▶ Input material:
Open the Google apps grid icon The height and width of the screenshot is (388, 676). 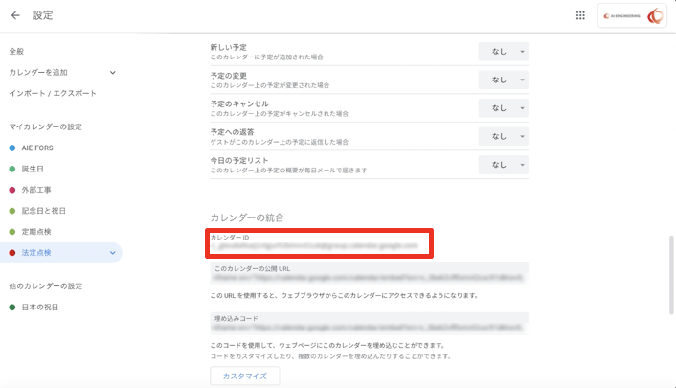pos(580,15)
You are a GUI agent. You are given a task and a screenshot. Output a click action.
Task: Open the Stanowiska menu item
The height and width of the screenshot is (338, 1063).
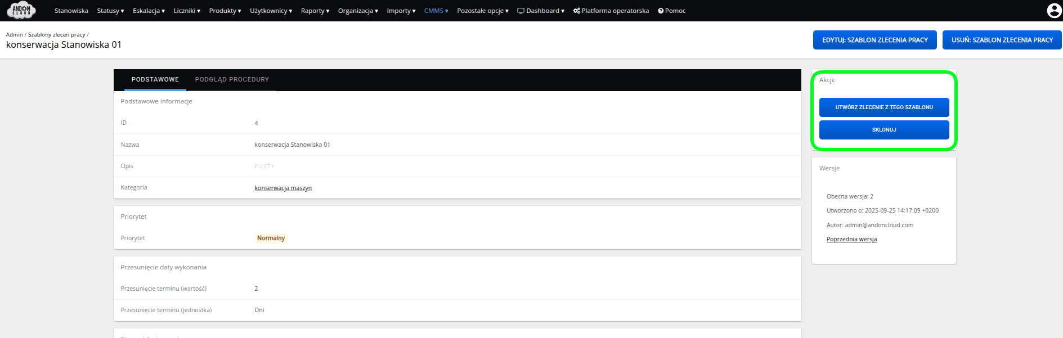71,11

* * *

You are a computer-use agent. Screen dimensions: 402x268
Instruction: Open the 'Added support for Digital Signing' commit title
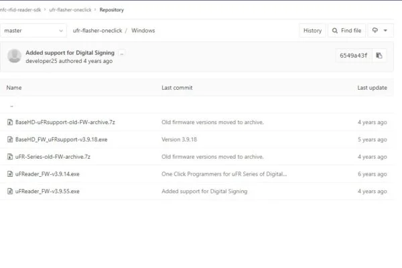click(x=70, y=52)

▶ What needs to be done: Report every line in the data above in which the word "agent" appears.

▶ Expected output:
You are a GUI agent. You are given a task and a screenshot. Output a click action.
You are a computer-use agent. Screen dimensions: 402x268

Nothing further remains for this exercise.